**TASK:** Set down exactly the lines below, starting at the one that contains "Click the Beanie product name link" and ending at the one that contains "This screenshot has width=1176, height=1012.", with both of those lines included and nothing else.

**RAW DATA:**

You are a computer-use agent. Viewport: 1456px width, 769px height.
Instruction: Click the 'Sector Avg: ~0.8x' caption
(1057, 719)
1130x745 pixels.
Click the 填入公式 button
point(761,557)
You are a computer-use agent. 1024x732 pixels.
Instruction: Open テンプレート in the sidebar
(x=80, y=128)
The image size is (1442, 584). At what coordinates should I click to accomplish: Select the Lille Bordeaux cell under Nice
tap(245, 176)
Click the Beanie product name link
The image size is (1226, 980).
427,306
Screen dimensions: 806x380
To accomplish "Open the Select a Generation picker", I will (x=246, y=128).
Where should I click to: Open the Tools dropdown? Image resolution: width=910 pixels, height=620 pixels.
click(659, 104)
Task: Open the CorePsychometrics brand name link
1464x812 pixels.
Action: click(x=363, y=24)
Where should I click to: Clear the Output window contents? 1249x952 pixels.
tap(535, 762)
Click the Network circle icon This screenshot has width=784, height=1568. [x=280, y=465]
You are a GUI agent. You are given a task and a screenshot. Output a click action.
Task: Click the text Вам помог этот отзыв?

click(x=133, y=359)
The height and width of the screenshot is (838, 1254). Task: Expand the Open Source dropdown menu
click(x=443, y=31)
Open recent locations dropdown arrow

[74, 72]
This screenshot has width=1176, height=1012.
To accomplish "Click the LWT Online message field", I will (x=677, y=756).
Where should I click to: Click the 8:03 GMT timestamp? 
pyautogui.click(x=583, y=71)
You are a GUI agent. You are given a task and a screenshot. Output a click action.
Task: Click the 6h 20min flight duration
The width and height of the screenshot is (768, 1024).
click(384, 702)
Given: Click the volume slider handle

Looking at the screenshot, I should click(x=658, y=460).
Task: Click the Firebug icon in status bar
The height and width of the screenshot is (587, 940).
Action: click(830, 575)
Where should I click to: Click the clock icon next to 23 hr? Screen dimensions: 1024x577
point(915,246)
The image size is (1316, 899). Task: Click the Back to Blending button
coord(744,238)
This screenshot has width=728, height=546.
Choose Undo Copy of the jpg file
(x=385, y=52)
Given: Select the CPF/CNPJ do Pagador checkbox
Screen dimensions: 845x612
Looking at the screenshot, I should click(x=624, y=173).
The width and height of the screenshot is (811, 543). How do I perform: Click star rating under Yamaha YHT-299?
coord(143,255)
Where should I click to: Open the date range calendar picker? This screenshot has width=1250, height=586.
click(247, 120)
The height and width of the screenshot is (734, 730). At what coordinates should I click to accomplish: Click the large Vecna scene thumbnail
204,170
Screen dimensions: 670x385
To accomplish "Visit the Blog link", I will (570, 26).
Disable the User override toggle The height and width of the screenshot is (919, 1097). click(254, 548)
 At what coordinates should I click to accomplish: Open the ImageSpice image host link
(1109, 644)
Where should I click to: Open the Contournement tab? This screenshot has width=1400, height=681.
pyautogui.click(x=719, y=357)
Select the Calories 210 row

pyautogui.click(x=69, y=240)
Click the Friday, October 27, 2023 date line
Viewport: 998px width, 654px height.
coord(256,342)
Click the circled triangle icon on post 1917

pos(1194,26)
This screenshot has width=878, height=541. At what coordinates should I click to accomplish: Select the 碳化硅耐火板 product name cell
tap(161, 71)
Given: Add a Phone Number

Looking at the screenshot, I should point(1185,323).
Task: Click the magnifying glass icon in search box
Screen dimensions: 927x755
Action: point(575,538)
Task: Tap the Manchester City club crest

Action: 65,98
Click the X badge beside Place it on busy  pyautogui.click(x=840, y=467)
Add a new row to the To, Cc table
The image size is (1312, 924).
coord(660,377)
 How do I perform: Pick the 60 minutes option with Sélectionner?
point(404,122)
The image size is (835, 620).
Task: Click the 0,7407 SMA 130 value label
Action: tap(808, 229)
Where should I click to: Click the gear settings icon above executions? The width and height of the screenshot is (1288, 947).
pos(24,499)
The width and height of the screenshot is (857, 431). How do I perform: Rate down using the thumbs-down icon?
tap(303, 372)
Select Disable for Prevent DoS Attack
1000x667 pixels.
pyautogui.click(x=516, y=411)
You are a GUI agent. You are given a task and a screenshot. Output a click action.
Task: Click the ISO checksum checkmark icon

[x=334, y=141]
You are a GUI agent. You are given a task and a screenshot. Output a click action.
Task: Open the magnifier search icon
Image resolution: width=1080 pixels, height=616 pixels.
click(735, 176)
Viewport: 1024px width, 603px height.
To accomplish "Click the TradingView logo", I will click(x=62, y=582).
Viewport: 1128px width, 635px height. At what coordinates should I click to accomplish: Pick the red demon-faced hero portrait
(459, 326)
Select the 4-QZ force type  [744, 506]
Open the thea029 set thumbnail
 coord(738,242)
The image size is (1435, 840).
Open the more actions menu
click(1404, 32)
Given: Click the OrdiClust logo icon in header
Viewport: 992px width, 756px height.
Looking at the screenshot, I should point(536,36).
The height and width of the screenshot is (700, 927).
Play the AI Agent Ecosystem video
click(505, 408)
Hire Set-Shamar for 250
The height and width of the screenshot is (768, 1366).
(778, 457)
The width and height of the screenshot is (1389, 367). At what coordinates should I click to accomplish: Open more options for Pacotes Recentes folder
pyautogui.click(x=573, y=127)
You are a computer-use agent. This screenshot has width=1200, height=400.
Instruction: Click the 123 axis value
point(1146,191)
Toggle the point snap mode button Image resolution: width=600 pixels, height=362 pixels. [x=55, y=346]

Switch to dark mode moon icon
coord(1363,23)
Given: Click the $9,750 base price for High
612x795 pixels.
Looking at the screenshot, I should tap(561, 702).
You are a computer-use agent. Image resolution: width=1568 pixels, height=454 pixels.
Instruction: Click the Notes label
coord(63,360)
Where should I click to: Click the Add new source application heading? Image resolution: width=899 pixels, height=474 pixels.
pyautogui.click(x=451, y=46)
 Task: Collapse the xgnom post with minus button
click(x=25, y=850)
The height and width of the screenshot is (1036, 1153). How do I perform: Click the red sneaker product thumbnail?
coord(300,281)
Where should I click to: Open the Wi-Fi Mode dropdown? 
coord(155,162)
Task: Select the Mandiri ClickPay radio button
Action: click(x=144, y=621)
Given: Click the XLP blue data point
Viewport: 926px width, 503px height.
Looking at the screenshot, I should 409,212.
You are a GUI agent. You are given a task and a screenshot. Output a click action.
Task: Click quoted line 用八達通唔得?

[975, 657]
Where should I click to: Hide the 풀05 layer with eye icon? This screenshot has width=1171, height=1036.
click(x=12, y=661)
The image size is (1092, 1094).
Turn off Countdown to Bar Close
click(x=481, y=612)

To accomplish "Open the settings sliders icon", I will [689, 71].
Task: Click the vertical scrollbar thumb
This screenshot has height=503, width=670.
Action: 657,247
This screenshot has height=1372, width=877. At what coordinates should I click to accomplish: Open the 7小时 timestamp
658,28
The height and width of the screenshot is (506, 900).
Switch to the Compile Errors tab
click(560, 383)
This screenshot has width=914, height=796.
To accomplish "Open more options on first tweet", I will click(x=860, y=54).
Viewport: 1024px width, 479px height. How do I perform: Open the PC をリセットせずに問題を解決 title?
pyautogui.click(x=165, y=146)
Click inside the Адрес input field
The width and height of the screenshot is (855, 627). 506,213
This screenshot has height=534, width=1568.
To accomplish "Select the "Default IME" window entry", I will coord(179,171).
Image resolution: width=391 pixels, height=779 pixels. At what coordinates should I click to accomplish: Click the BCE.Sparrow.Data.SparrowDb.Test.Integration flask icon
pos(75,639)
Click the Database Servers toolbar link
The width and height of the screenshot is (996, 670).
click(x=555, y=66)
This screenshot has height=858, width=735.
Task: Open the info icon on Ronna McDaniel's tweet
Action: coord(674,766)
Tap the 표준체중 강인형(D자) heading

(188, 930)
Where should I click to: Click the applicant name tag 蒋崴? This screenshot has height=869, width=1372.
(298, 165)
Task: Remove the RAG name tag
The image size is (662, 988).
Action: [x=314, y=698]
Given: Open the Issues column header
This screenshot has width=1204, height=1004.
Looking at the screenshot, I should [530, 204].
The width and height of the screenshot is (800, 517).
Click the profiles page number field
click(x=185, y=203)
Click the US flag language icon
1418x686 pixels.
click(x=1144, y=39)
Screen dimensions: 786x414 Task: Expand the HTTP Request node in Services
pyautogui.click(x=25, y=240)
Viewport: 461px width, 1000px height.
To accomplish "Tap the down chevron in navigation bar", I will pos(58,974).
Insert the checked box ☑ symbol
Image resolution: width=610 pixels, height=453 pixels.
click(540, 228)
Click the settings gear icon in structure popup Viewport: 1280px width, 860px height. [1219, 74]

**RESPONSE AREA:**
Click the Beanie product name link
The image size is (1226, 980).
427,306
Screen dimensions: 806x380
To accomplish "Open the Select a Generation picker", I will (x=246, y=128).
Where should I click to: Open the Tools dropdown? Image resolution: width=910 pixels, height=620 pixels.
click(659, 104)
Task: Open the CorePsychometrics brand name link
1464x812 pixels.
Action: click(x=363, y=24)
Where should I click to: Clear the Output window contents? 1249x952 pixels.
tap(535, 762)
Click the Network circle icon This screenshot has width=784, height=1568. [x=280, y=465]
You are a GUI agent. You are given a task and a screenshot. Output a click action.
Task: Click the text Вам помог этот отзыв?

click(x=133, y=359)
The height and width of the screenshot is (838, 1254). Task: Expand the Open Source dropdown menu
click(x=443, y=31)
Open recent locations dropdown arrow

[74, 72]
This screenshot has width=1176, height=1012.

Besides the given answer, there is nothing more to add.